This exoplanet got hit so hard it literally had the wind knocked out of it
A collision stripped part of this exoplanet's atmosphere clean off
A young solar system is a particularly violent place as protoplanets and other material bump, bang, and crash into each other, but a new study reveals just how incredibly violent such collisions can be.
While exploring a nearby star system, HF 172555 – which is in its early stage of formation – astronomers at the Massachusetts Institute of Technology, the National University of Ireland at Galway, Cambridge University, and other institutions discovered evidence of an early planetary collision so violent, it tore away part of a planet's atmosphere.
The star the astronomers were looking at when they made the discovery is about 23 million years old – really just an infant in star-years – making it an excellent candidate to study planetary formation, since it should still likely have a disc of material around it full of dust and debris that eventually gives rise to larger planets.
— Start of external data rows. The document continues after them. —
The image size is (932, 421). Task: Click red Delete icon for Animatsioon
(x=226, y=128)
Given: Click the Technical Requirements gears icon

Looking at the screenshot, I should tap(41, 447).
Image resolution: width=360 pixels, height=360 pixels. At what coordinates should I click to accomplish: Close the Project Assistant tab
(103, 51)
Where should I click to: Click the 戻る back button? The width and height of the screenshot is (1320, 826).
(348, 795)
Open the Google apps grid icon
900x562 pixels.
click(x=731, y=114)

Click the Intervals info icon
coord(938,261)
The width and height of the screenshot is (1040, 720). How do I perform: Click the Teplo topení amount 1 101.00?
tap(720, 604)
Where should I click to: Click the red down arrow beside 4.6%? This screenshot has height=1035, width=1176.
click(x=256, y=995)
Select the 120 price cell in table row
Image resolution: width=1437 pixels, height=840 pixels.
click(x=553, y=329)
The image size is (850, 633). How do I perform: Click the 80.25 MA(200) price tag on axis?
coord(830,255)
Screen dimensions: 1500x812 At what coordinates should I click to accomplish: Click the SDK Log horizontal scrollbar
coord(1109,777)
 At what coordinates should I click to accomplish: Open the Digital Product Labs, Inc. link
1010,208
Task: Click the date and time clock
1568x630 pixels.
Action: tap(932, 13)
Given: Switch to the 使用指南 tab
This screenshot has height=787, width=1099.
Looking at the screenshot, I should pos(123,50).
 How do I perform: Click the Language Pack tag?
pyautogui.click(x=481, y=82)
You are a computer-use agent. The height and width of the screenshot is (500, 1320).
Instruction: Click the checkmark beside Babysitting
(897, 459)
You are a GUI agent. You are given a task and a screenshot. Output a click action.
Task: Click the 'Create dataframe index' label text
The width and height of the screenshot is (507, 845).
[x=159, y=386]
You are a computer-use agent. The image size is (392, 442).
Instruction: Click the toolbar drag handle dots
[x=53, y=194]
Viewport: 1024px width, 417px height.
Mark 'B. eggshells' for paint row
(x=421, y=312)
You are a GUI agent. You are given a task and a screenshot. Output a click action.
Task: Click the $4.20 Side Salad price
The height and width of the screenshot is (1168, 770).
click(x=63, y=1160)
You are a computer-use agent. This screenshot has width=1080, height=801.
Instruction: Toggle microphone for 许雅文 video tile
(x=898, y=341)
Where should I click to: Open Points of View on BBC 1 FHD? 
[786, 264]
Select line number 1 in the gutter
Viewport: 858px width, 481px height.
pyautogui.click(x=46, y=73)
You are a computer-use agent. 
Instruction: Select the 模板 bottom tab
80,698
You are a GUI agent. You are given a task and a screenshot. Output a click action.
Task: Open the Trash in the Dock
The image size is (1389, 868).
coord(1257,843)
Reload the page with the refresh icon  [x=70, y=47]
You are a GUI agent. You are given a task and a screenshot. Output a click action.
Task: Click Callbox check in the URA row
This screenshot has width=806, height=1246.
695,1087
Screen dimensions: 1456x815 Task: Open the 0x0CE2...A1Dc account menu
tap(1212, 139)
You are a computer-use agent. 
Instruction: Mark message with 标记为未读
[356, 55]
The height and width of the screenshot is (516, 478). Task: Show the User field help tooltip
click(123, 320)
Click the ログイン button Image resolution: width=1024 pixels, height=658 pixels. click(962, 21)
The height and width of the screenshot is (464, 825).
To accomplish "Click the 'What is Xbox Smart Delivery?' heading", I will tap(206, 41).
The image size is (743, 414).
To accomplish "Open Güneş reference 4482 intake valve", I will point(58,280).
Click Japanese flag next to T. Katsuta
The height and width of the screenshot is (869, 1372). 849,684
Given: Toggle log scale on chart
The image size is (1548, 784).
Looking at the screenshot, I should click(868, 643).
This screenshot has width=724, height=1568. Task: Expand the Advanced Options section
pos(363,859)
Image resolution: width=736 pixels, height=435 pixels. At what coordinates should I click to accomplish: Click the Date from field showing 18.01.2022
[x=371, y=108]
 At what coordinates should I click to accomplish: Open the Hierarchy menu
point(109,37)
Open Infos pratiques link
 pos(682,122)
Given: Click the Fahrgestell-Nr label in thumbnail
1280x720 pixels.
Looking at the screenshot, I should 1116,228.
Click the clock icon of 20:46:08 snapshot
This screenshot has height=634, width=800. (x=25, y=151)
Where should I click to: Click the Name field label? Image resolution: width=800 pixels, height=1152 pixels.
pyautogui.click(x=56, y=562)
When studying this system, the scientists caught wind of a giant collision among the debris that occurred between an Earth-sized planet and a smaller body with an impact velocity of about 10km a second, or about 22,000 miles an hour. Among the signs of this cataclysmic event was a large amount of gas and dust within the debris.
“This is the first time we’ve detected this phenomenon, of a stripped protoplanetary atmosphere in a giant impact,” says Tajana Schneiderman, a graduate student in MIT’s Department of Earth, Atmospheric and Planetary Sciences and lead author of the new study, which was published this week in the journal Nature. “Everyone is interested in observing a giant impact because we expect them to be common, but we don’t have evidence in a lot of systems for it. Now we have additional insight into these dynamics.”
HD 172555 has been a particularly interesting system to study for astronomers, both because it is so close, but also because it has a number of interesting characteristics astronomers were not expecting, particularly its unusual composition, but also the fine grain of the dust within the star's accretion disk.
"Because of these two factors, HD 172555 has been thought to be this weird system,” said Schneiderman.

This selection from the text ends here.